崔政義對着江夏伸出雙手,他很想伸手去掐着江夏的脖子,大聲質問他爲什麼要這樣做,爲什麼就是不肯放過他兒子。
可是最終他腦海中卻又還可悲的殘存着一絲理智,使他沒敢真的這樣做。崔政義只是傻愣愣地看着崔瓜瓜跪的地方,而崔瓜瓜此刻也正看着他,眼神之中充滿着仇恨。
兒啊,你真的仇人就在你的面前啊,你爲什麼要這樣看着爹,而是這樣看着江夏啊?
崔政義心中悲涼一片,其悲其痛難以言述。甚至是不可言述,不敢流露。
“崔大人?崔大人?”江夏又叫了兩聲。
崔政義這才反應過來,瞪直了眼睛看着江夏,一臉的茫然。
江夏用手指指了指天空,道:“時辰到了,崔大人。”
“啊?時辰?什麼時辰?”崔政義茫然地問道。不過沒等江夏回答,他立刻反應過來,點了點頭道:“哦,對,行刑的時辰。時辰到了……”
說完最後四個字,崔政義眼淚一下流了出來。
他再度艱難地說了一句:“時辰……到了呀……”
說完,崔政義身體一搖,竟然一下暈倒在了地上。要讓他親自下令殺自己的親生兒子,崔政義做不到。
江夏驚呼了一聲:“崔大人!”
他感覺從行刑臺上跳下來,整個人落地之際,腳尖輕輕在地面上點了一下,然後整個人如同大雁掠空一般飛到崔政義身旁。
江夏頭也不回,一揮手道:“行刑!”然後伸手掐着崔政義的人中。
崔政義緩緩睜開眼睛,眼神複雜地看着江夏,他雙手緊緊地抓着江夏的衣袖,終於忍不住問出了一句:“江夏!爲什麼!”

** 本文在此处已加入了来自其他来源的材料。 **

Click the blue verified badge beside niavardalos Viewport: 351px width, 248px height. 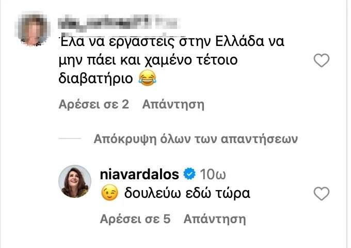pos(189,174)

江夏看着崔政義,沉默了數息時間以後纔開口說道:“因爲道義,人性。”
“爹,我恨你!”
一聲劃破破天的慘叫聲響起,然後變成“咔嚓”一聲脆響,劊子手乾淨利落地砍頭之聲,也不知道是不是最大限度降低了受刑人的痛苦。
崔政義激動地大叫了一聲:“吾兒!”
最後“噗”的一聲,吐出一口鮮血在江夏胸膛,然後真的徹底昏了過去。
行刑結束,一衆人犯驗明正身。
跟在暗中保護江夏的張猛走到了馬大丫跟前,張猛從地上替馬大丫撿起她那三個妹妹的靈位牌,然後直直地看着馬大丫。
馬大丫原本流着眼淚,心裡在告慰自己三個妹妹的在天之靈。此刻看見張猛蹲在自己面前,馬大丫愣住了。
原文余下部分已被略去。